__WHAT YOU WILL DO__.
Each line of the material below with the word "computer" is to be reported.
──────── DATA TO EXAMINE
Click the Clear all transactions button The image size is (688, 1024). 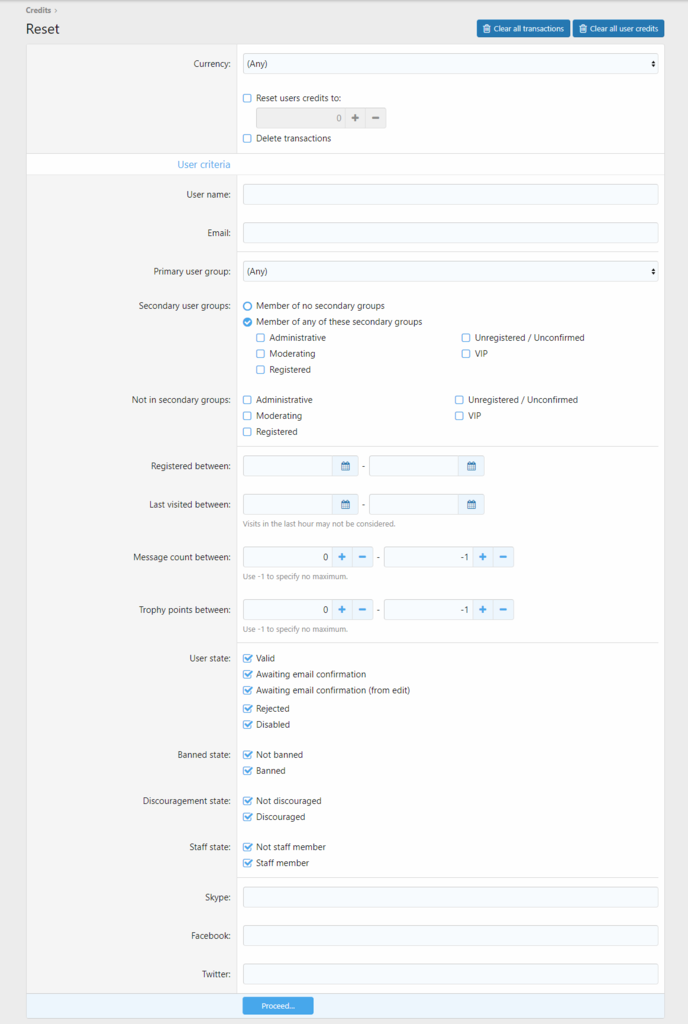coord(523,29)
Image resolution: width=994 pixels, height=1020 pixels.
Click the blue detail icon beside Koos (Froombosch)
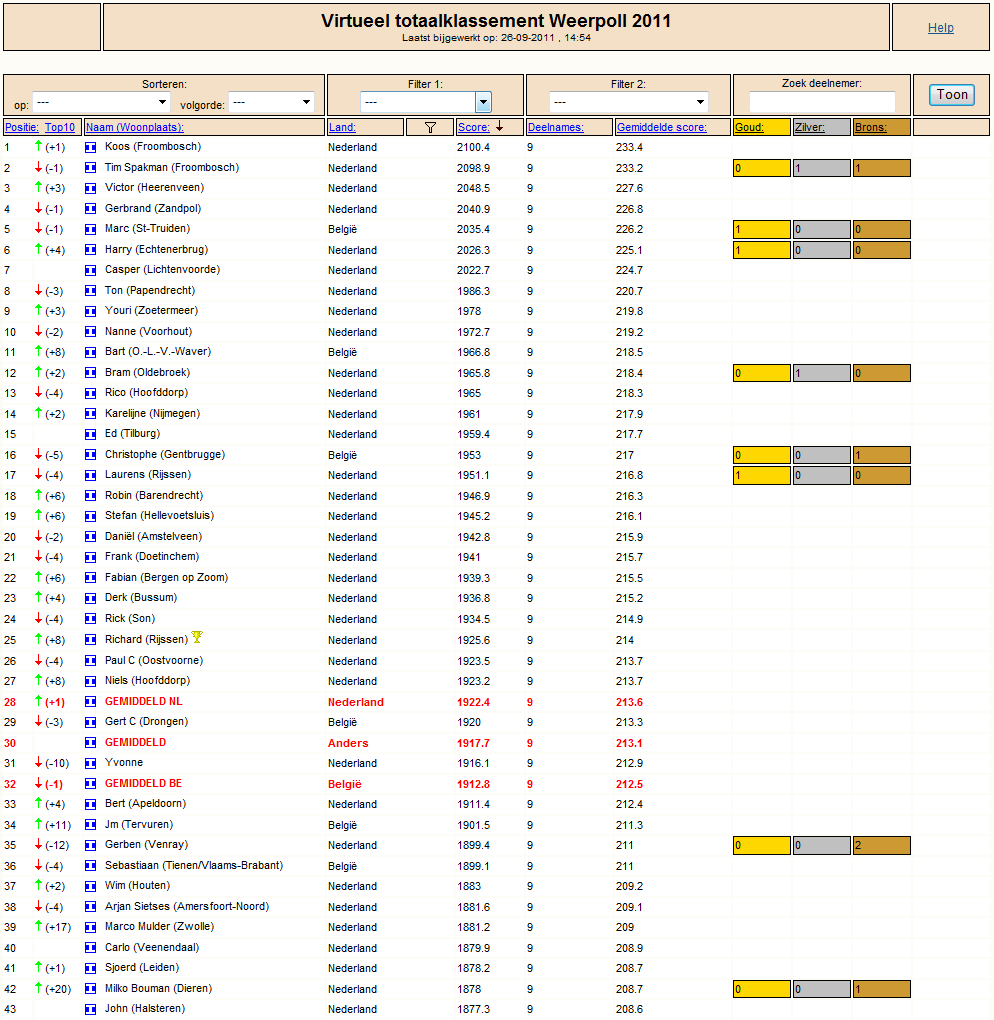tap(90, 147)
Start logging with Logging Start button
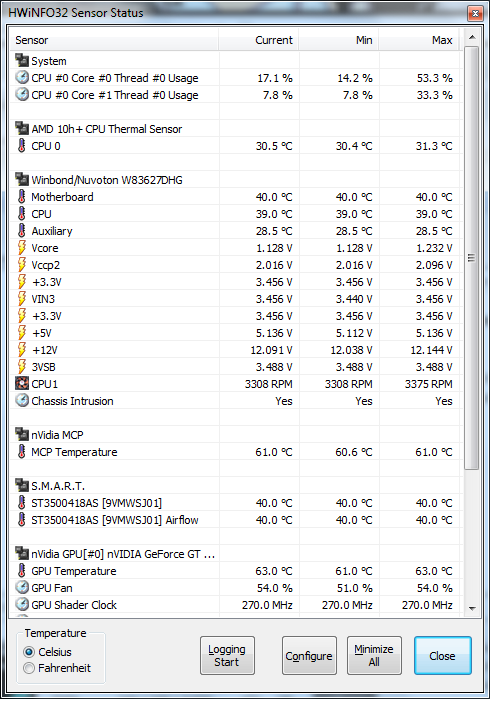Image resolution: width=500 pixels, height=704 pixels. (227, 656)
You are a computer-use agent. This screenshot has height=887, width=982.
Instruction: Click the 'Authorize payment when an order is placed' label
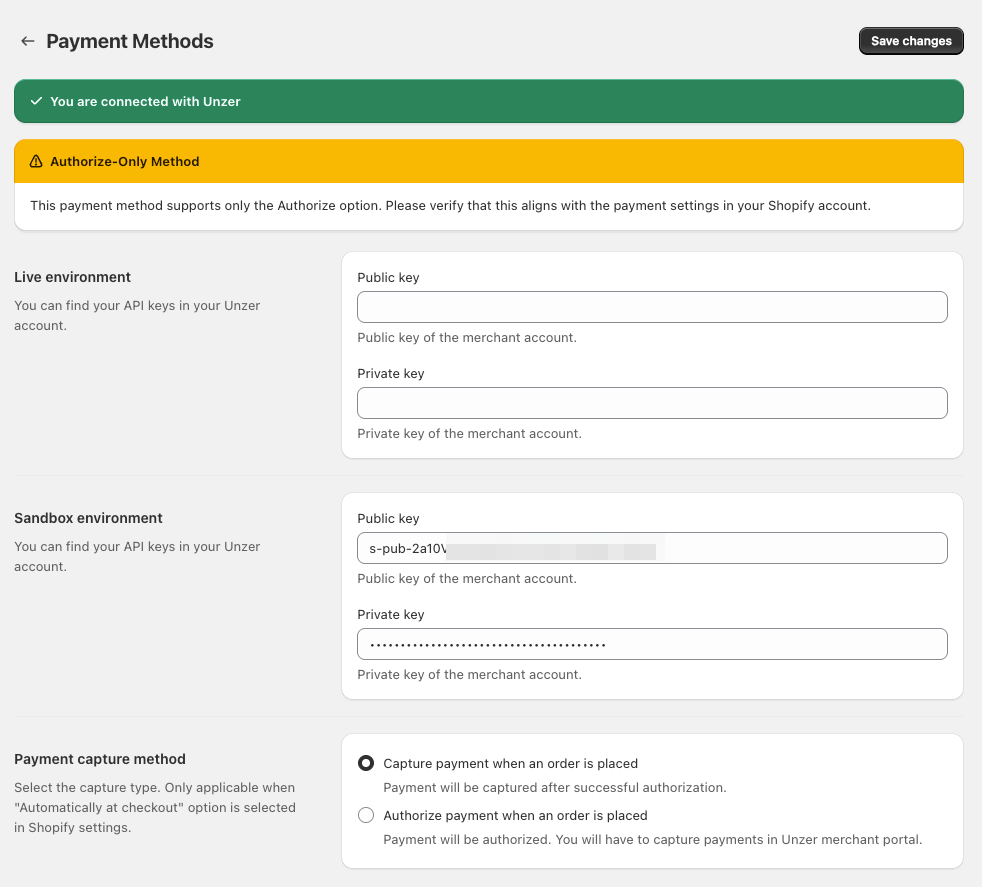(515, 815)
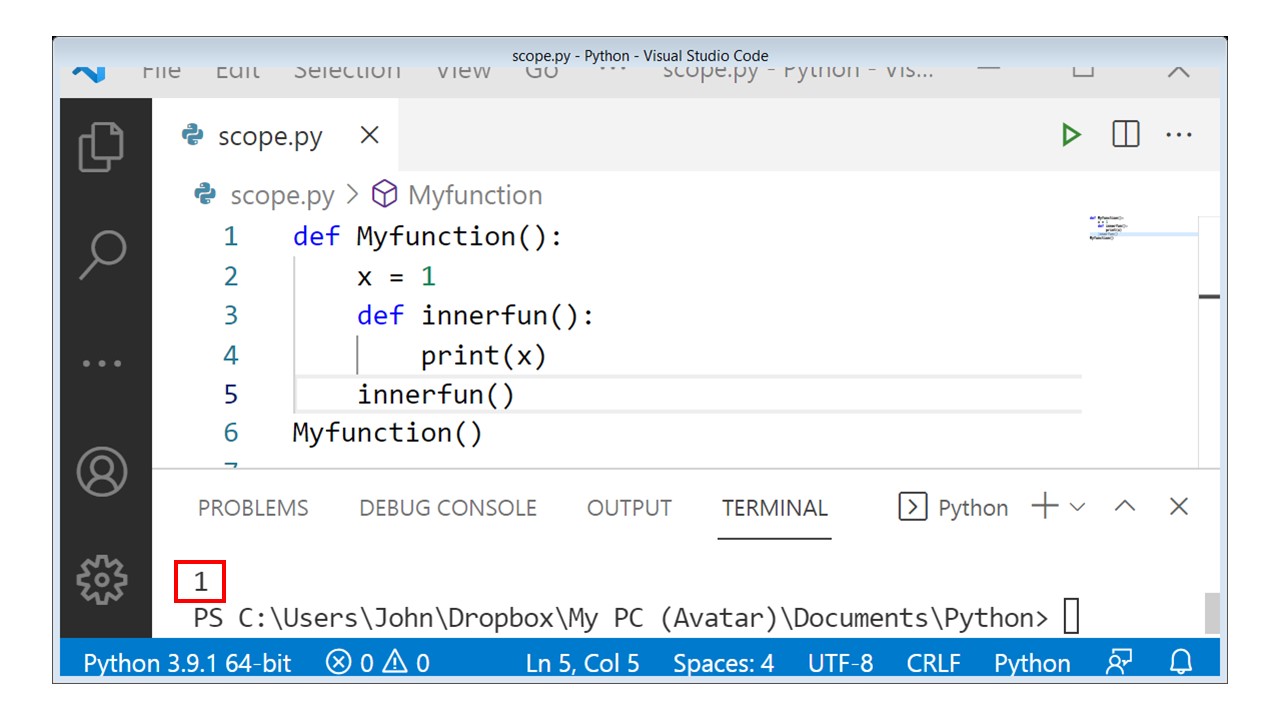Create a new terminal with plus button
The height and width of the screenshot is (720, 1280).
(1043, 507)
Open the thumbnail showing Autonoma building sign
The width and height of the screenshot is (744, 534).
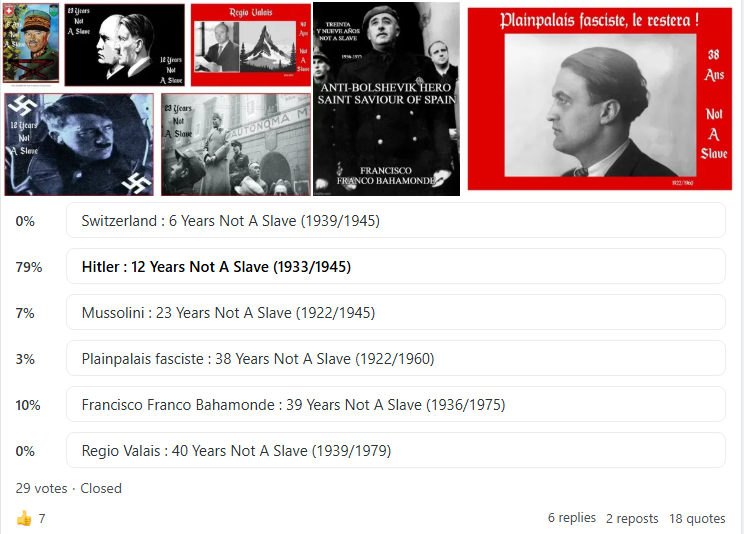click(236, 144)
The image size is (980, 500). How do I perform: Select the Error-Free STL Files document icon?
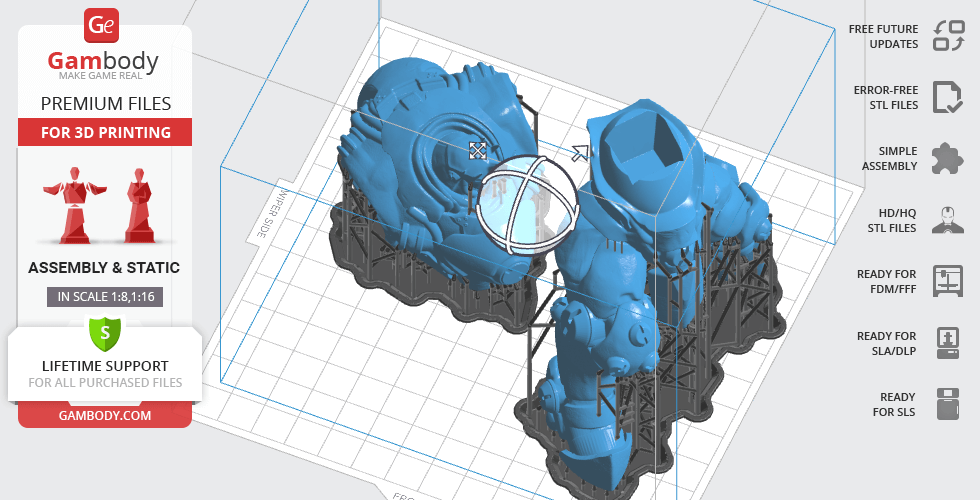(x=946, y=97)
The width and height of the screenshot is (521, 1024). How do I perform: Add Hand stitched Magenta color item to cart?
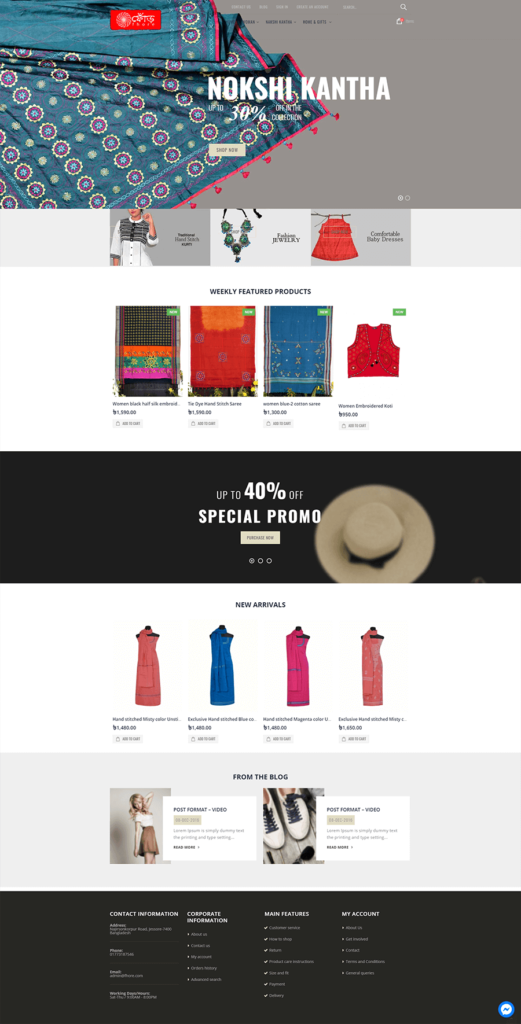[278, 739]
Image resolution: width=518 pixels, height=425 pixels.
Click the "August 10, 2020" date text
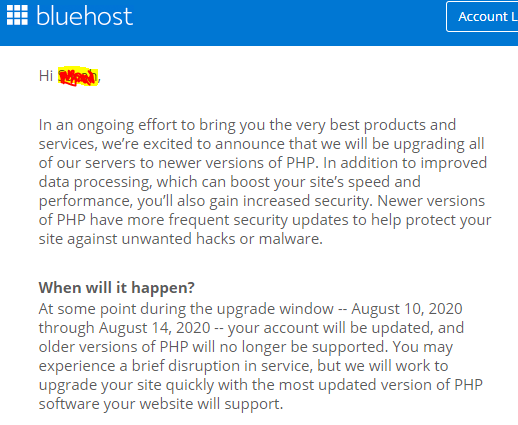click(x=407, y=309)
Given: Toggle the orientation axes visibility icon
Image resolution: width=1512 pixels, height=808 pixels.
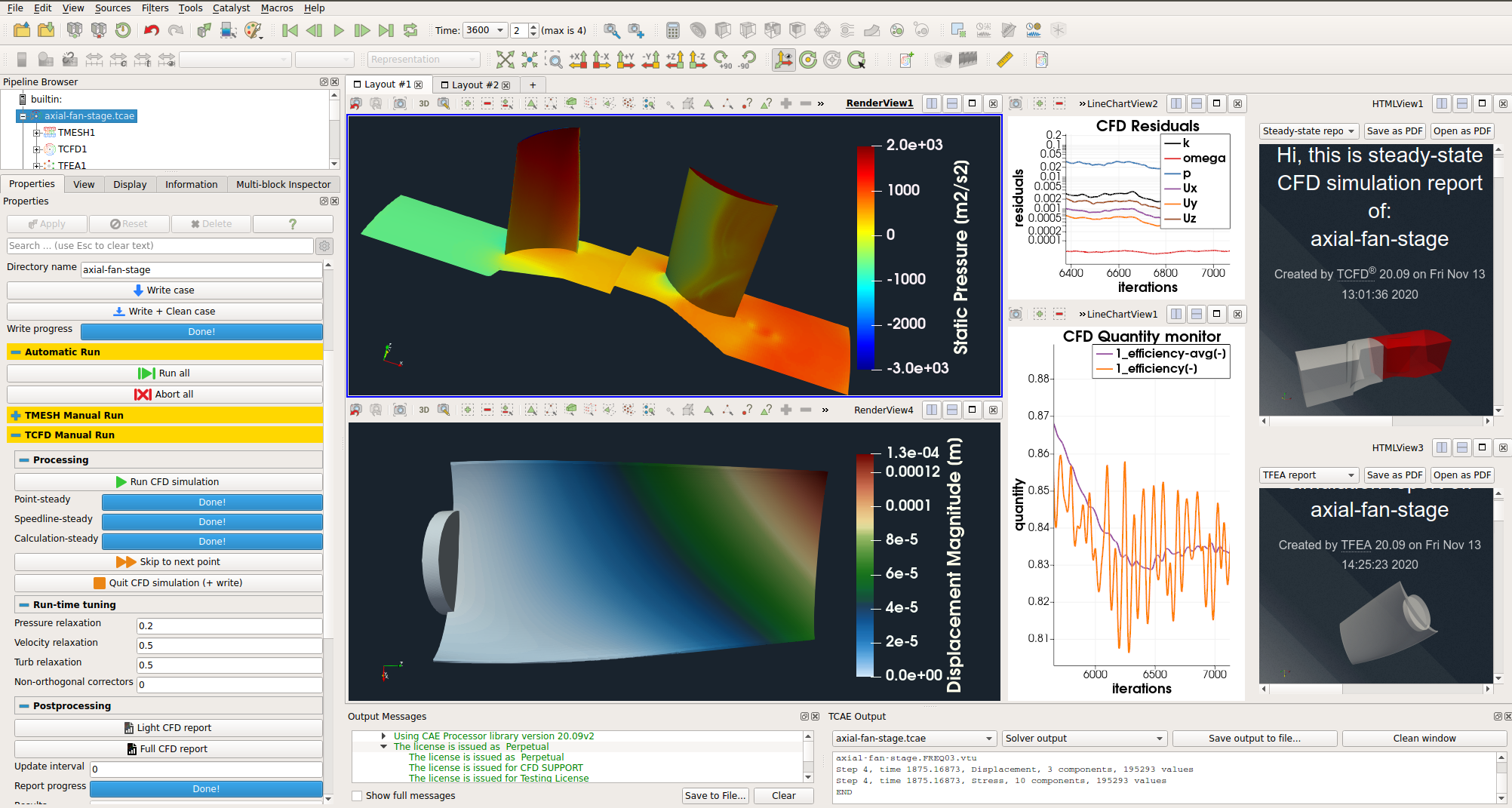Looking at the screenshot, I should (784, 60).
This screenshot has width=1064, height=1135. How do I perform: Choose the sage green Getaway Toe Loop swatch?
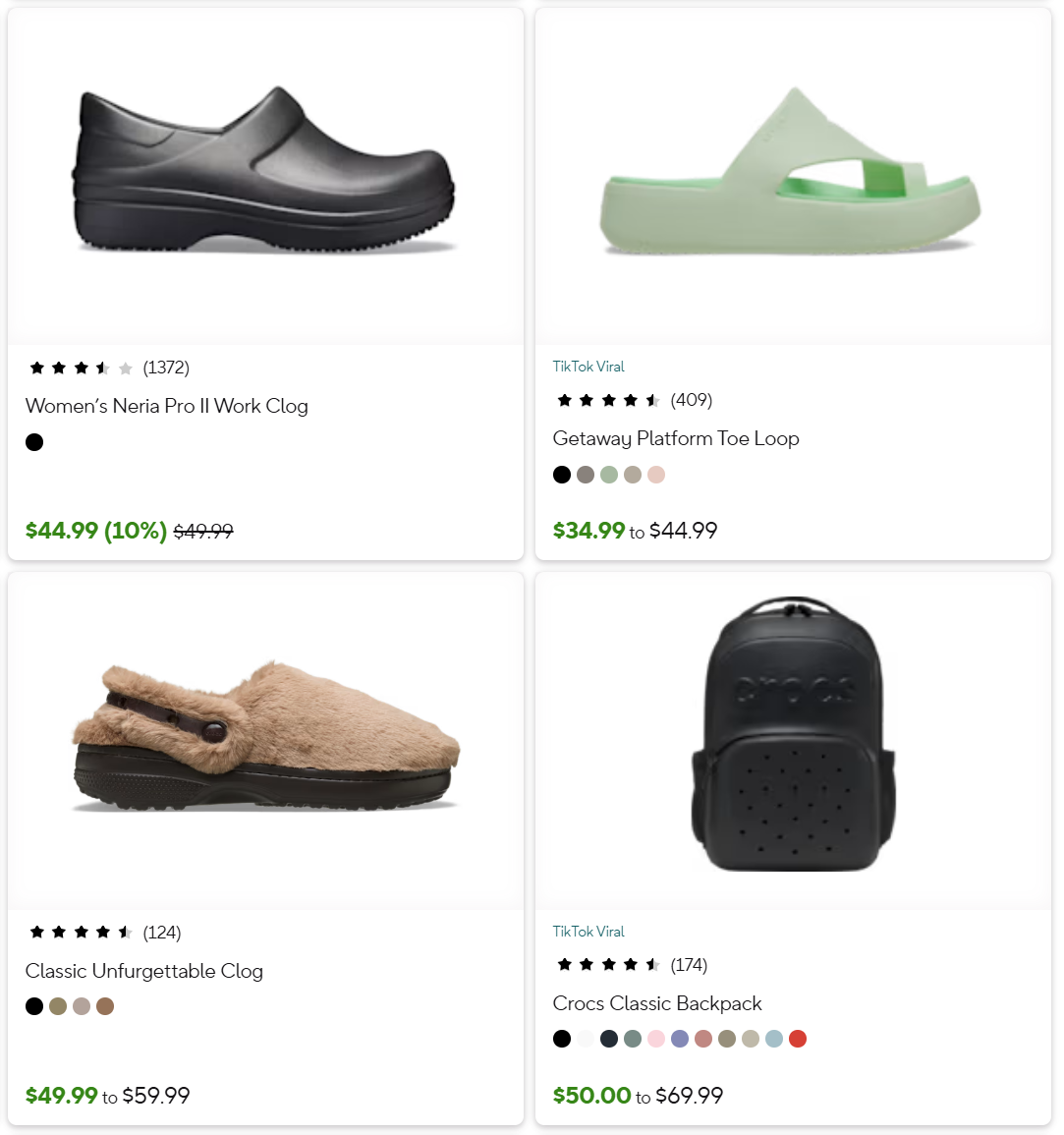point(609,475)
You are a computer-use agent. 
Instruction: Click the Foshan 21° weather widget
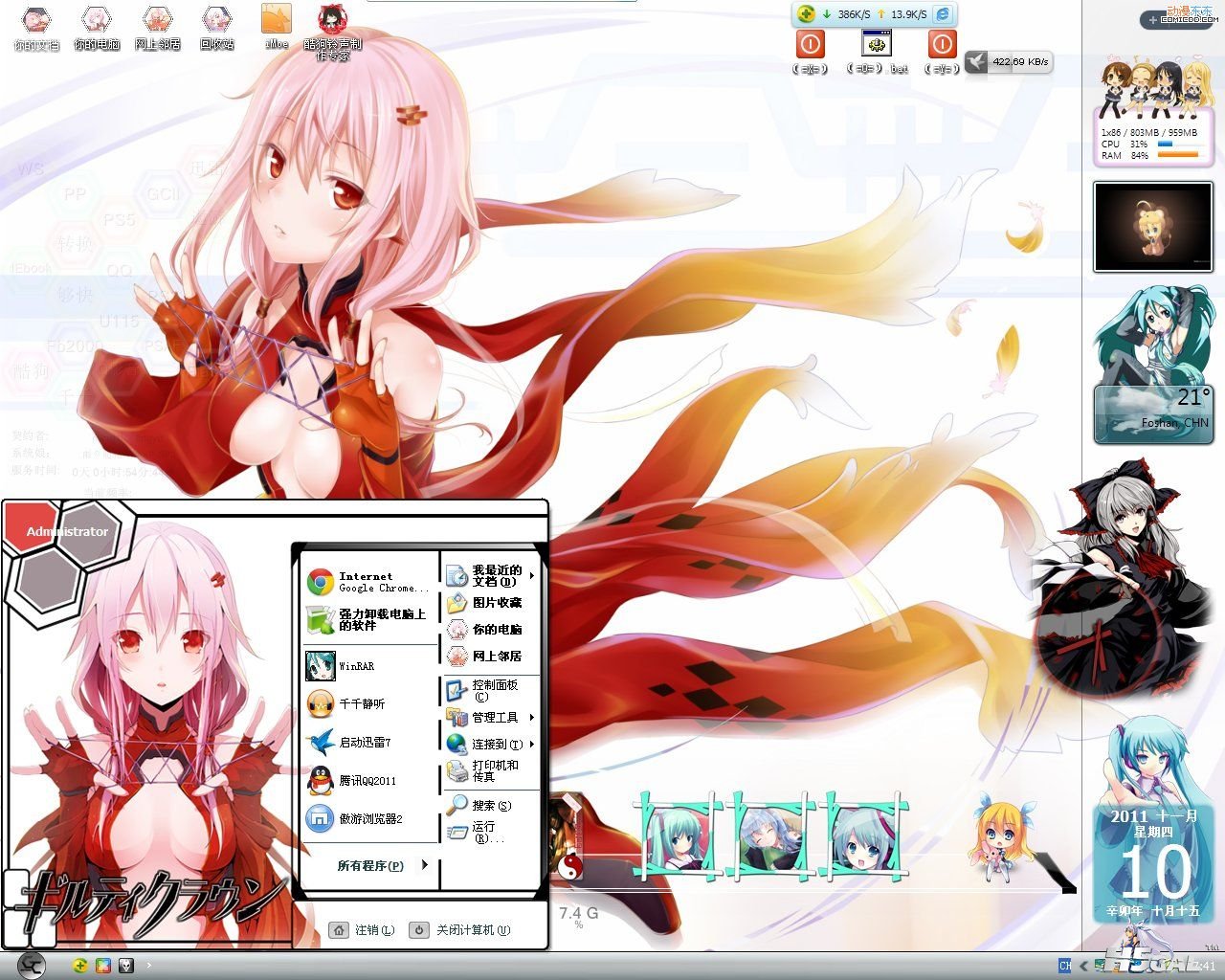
────────────────
__RESULT FOR THIS EXERCISE__.
You are a computer-use agent. This screenshot has height=887, width=982.
You are a computer-use agent. 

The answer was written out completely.